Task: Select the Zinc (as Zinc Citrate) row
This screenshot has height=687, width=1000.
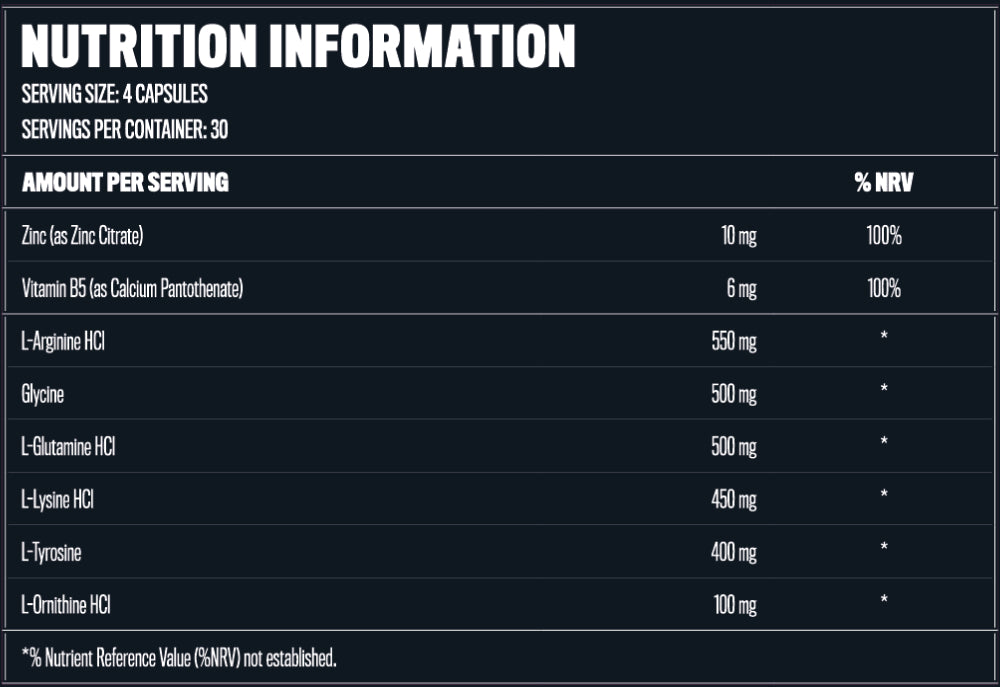Action: click(83, 237)
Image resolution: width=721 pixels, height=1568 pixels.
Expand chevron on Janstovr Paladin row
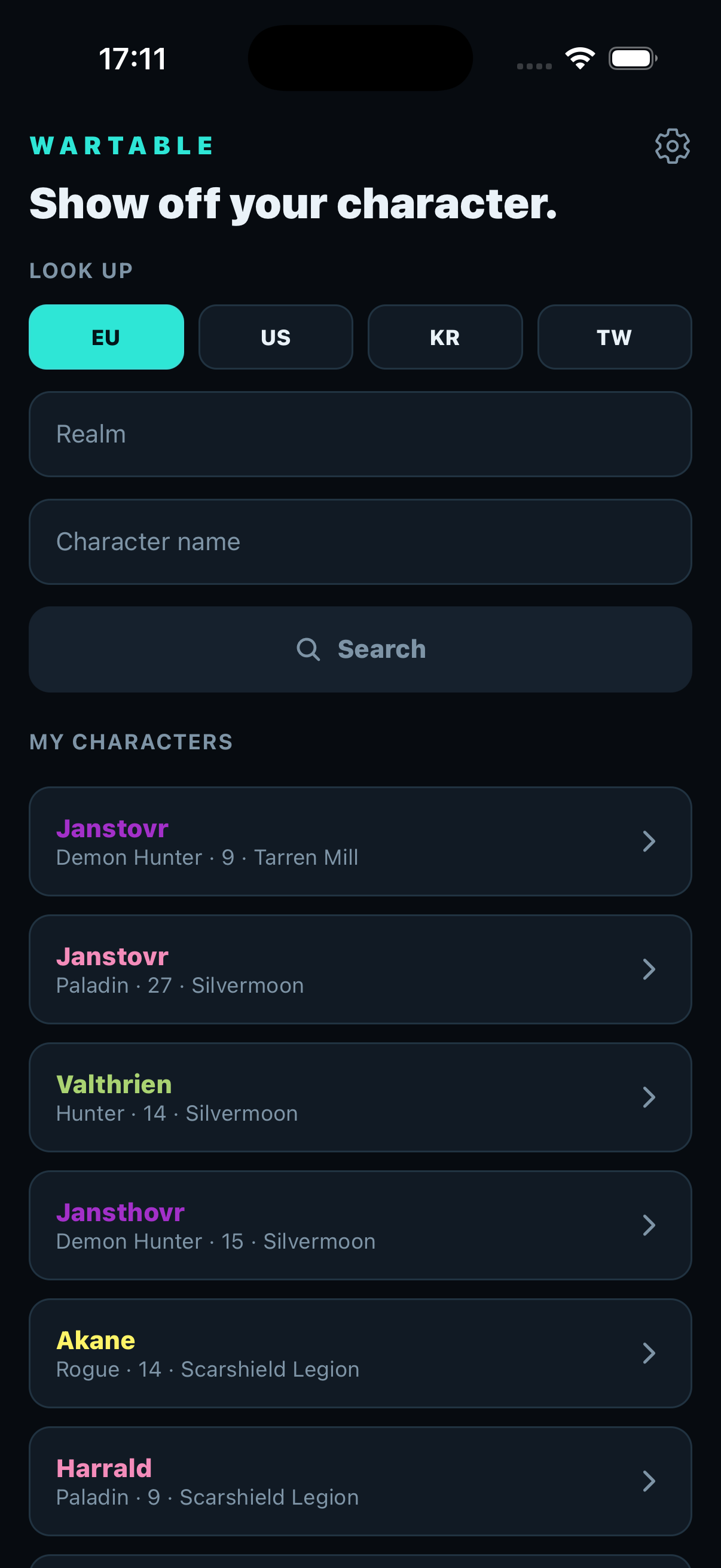649,969
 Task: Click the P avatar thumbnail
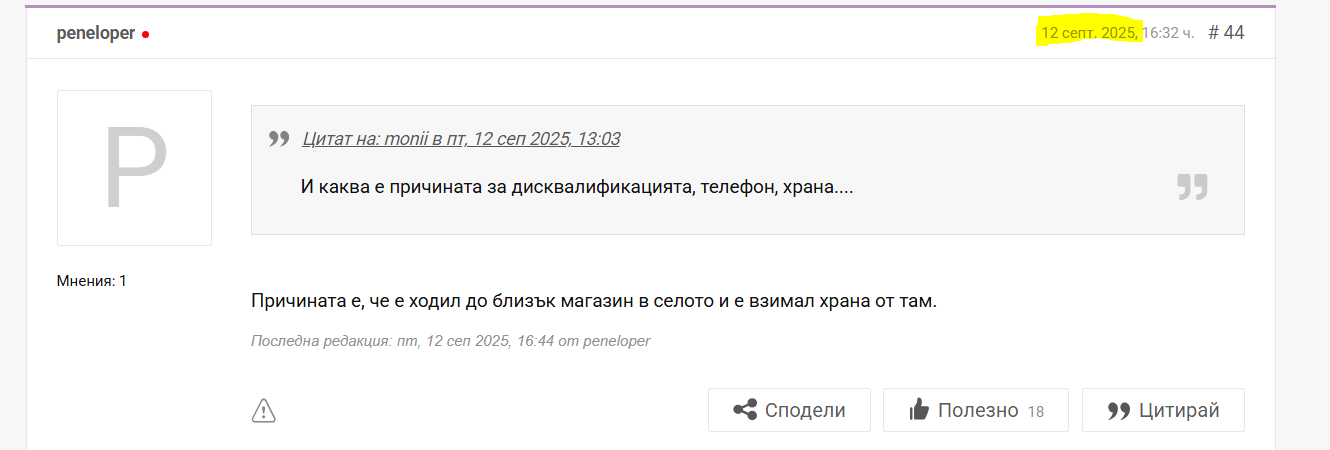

----

What you should do -> The reply must be a number and nothing more: the count of lines above that contain the word "Task".

Solution to this exercise -> 2